• Supplied text
Sample Chapter

Sheela Sharma:
Hands Off! It’s All about the Feet

Nature is beautiful, for those who care to observe;
Life is full of colours, for those who wish to live.
Love is beautiful, for those who have experienced it.
Disability can be an opportunity too, for those who set themselves
Often as we grow up, we recollect memories of our childhood;
of playing in the mud, dancing in the rains, running around with
friends, and being loved and pampered by our parents. Memories
which make us smile and make us want to become a child again.
But not everyone is fortunate to have a healthy childhood. For some,
the disharmony in their parent’s relationship makes the memories
of their childhood haunting. Sheela Sharma’s childhood was a dark
period. Her mother had jumped onto the railway track with Sheela in
her arms. With a train hurtling at her at full speed, Sheela’s mother
was killed, but Sheela survived, albeit destined to a dark future.
Losing both her arms in the accident, Sheela went on to live a dark
and hopeless life. But life turned colourful again when Sheela was
introduced to the world of painting. Sheela learnt to express herself
through her work and is now one of the most prominent foot and
mouth artists of the country. Her story is about a person battered by
life from all corners and still finding a way to live, to smile. The story
of her left foot is the story of the triumph of spirit.

• Data extract
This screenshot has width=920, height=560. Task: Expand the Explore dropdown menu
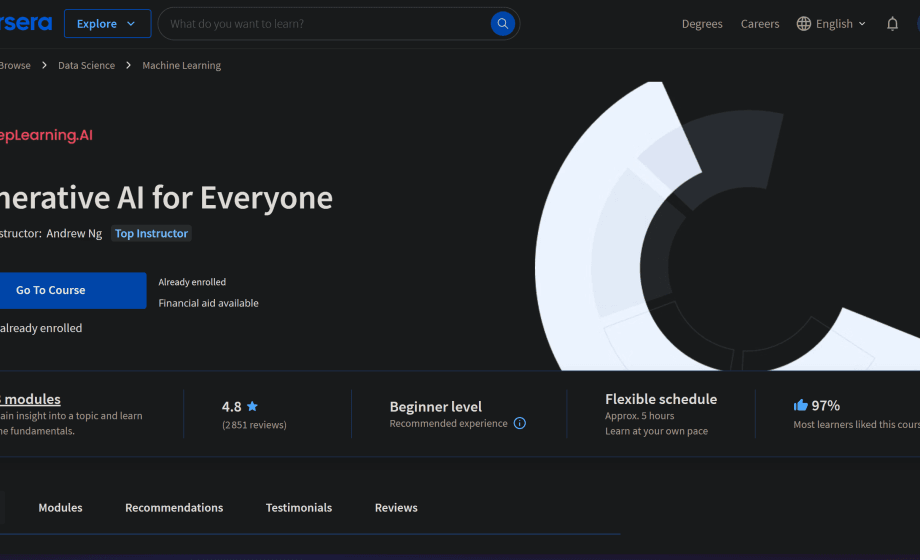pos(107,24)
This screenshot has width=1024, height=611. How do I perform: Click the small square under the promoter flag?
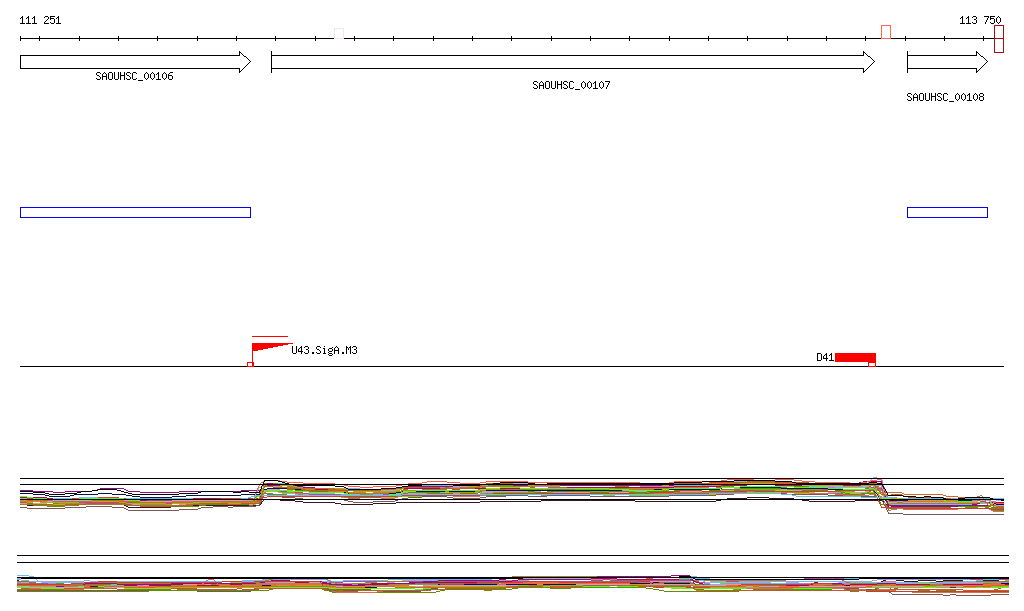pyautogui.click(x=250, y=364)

• The exercise
Pick up the sample chapter on Sheela Sharma after its final sentence and continue writing it.

• The reply
Sheela was born in Gorakhpur and had one of the most difficult
childhoods one could imagine. At a time when other children
played happily with their parents, Sheela would see hers fighting
and quarrelling. Sometimes the abuses they hurled at each other
made her wonder why they did not end their marriage. Was
poverty the curse or her father’s habit of drinking, Sheela did not
know. All she craved was love and peace.
On that unfortunate day Sheela’s father hurled abuses at her
mother again. Fed up of the abuses and of being beaten up, Sheela’s
mother could take it no more. She did not know what to do and
where to go.
Frustrated, she lost her will to live and in a fit of rage, decided
that the solution to her troubles was death. She decided to end
her life. While it is difficult to speculate what could have gone on
within her, what she did was definitely unimaginable. Perhaps
she did not want to leave her child at the mercy of the big bad
world. Perhaps she feared that with her gone, Sheela would have
no future. So she decided to kill her daughter before taking her
own life. She decided that along with her, her daughter would have
to leave the world.
Holding her little girl to her chest, she jumped in front of a
train. In the blink of an eye, her body was shred into pieces. Sheela
had a miraculous escape but both her arms had to be amputated.
Her future was thrown into darkness. Orphaned, disabled and
with nowhere to go, life seemed bleak for the little girl.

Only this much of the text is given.